§ **Selected excerpt**
* start *

Tool	Availability	Description
`bash`	All modes	Execute shell commands
`editor`	All modes	View and edit files
`computer`	GUI mode only	Mouse and keyboard interaction

bash

The bash tool executes shell commands inside the container. This is the primary tool for file operations, package management, and running scripts.

Capabilities

Execute any shell command
Create, read, update, delete files
Install packages
Run scripts and programs
Chain commands with &&, ||, ;

Examples

File Operations
Package Management
Running Scripts
Chained Commands

# Create a file
echo "Hello World" > /home/hello.txt

# Read a file
cat /home/hello.txt

# Create a directory
mkdir -p /home/project/src

# Copy files
cp /home/source.txt /home/dest.txt

# Move/rename files
mv /home/old.txt /home/new.txt

# Delete files
rm /home/unwanted.txt

# Ubuntu/Debian
apt-get update && apt-get install -y curl jq

# Python packages
pip install requests pandas

# Node.js packages
npm install express

# Run a Python script
python3 /home/script.py

# Run a shell script
bash /home/setup.sh

# Run with arguments
python3 /home/process.py --input data.csv --output result.json

# Run sequentially (stop on failure)
mkdir -p /home/app && cd /home/app && npm init -y

# Run sequentially (continue on failure)

* end *

§ **Required actions**
[1] According to the tool documentation, in which mode is the computer tool available?
[2] Reproduce the tool documentation word for word, starting with "# Run with arguments" and going on through "(continue on failure)".

§ **Data provided**
* start *

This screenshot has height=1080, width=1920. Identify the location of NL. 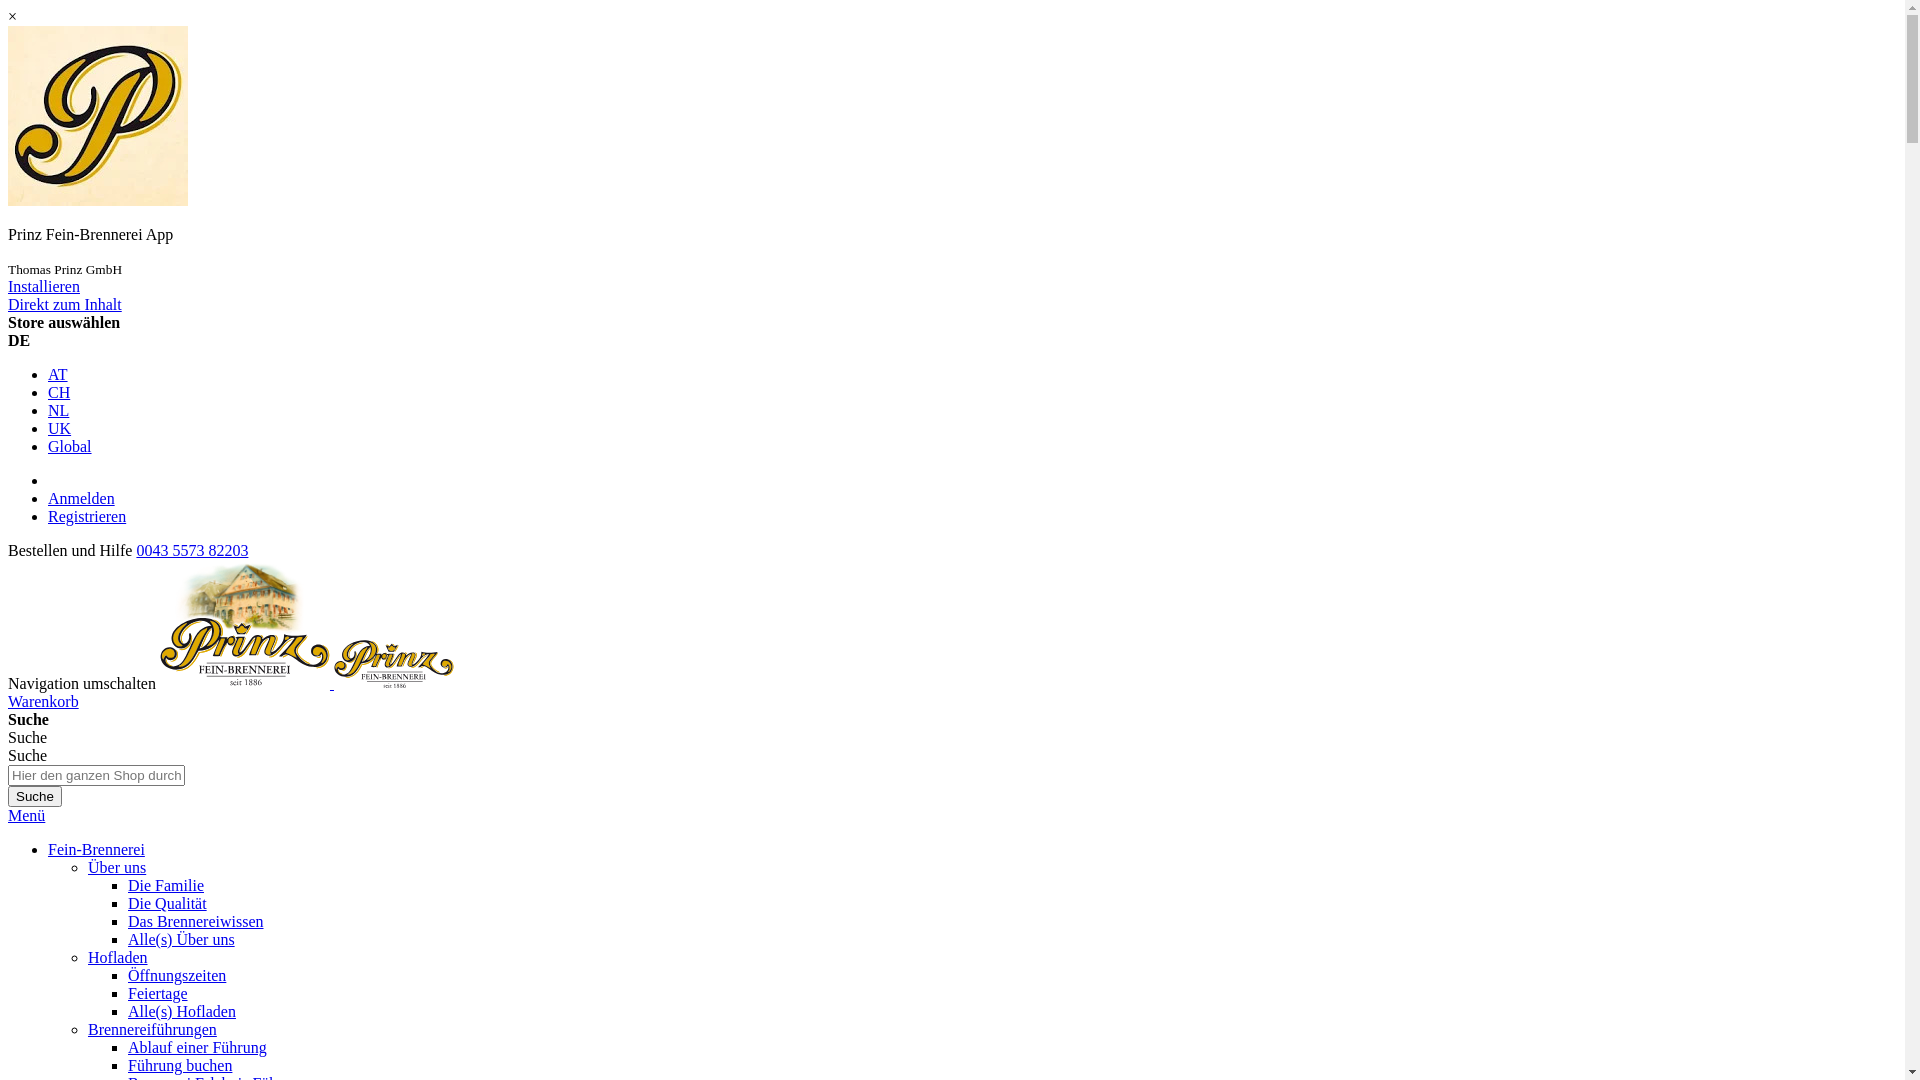
(58, 410).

* end *

§ **Per-task answers**
[1] GUI mode only.

[2]
# Run with arguments
python3 /home/process.py --input data.csv --output result.json

# Run sequentially (stop on failure)
mkdir -p /home/app && cd /home/app && npm init -y

# Run sequentially (continue on failure)